To realise just how far we’ve come over the years, it’s now not only possible, but also actually commonplace to be able to provide a ‘one day installation’ in many instances. Removing an existing floor, then applying a moisture control system, priming the surface, putting down a smoothing compound, then installing a brand new floor is perfectly possible.

Renovating a floor in between one and two days always comes with several hurdles to overcome. The age of the building, the floor level the room is on and the type of flooring that’s both present and required are all major considerations.

Once a floorcovering has been removed, we have the first hurdle. Does it need a DPM? New projects all come with below base DPMs but this isn’t always the case with older buildings.

Dependent on what floorcovering you need to install, there may be the necessity to provide protection from moisture. Epoxy DPMs that would normally take between 12-18 hours to cure now come with accelerators that, when added at the time of mixing, can cut that time down to between two-to-four hours, significantly reducing any waiting time.

Once this DPM has cured, we’re ready for an application of smoothing compound. Primers are usually applied, and these will take less than an hour in most cases to reach the point at which we can apply the smoothing compound.

Fast-drying smoothing compounds are the one product that have always impressed me the most. Products are commonplace in the market that, once applied, will be able to receive foot traffic after 30 minutes, receive looselay products after 45 minutes and can receive adhesive applications in as little as two hours.

For me, this is remarkable and a real testament to all the hard work that goes on when developing these products. Being able to completely prepare a floor and make it ready to install floorcoverings in less than a day is a fantastic attribute to provide education facilities, and it greatly helps them renovate sections of the school in very short timeframes.

So here we are. We’ve removed the floor, we’ve protected it against moisture, we’ve applied our smoothing compound and now we’re ready to install the flooring.

Carpet tiles and looselay LVT products are always a popular choice. Both these products require only a tackifier adhesive to facilitate their installation. Tackifiers are also a shrewd option when it comes to fast track installations. Their goal isn’t to bond the floor permanently, but more to provide a good level of grip to stop them moving around.

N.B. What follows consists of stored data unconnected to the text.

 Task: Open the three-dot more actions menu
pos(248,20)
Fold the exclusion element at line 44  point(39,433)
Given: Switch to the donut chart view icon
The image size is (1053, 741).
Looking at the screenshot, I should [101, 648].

Carpet tiles and looselay LVTs are manufactured to be very dimensionally stable and with this comes the benefit that they can be quickly and easily installed but, if needed, removed and exchanged. In the education environment, the ability to change damaged or stained flooring with minimal effort and without technical expertise is a valuable attribute.

Tackifiers are a very user-friendly adhesive. They’re most commonly applied with a roller, allowing the applicator to work in a standing position – an added health benefit. Once they’re applied to the floor, there’s usually a short waiting time, this is to allow the adhesive to fully dry, which stops the adhesive from forming a permanent bond.

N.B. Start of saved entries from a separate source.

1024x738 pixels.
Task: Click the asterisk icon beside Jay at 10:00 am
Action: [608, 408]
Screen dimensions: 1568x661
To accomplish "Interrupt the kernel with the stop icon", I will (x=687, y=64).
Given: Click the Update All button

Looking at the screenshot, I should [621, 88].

The tackifier in its fully dry state is simply very tacky, and grips any floorcovering placed on it, but still allows it to be removed if needed. In general, there are two types of tackifier, standard – for the vast majority of installations – and a ‘high-grip’ type, which is used in environments where there’s a greater level of grip needed.

This may be related to the particular type of flooring to be placed, the type of substrate it needs to be applied to or the type of load it’ll be expected to experience.

It’s clear though, no matter what the situation (and customer) demands, there are many products in the market that can provide solutions to even the most demanding timescales.

Bostik, along with other manufacturers and suppliers, are always here to help.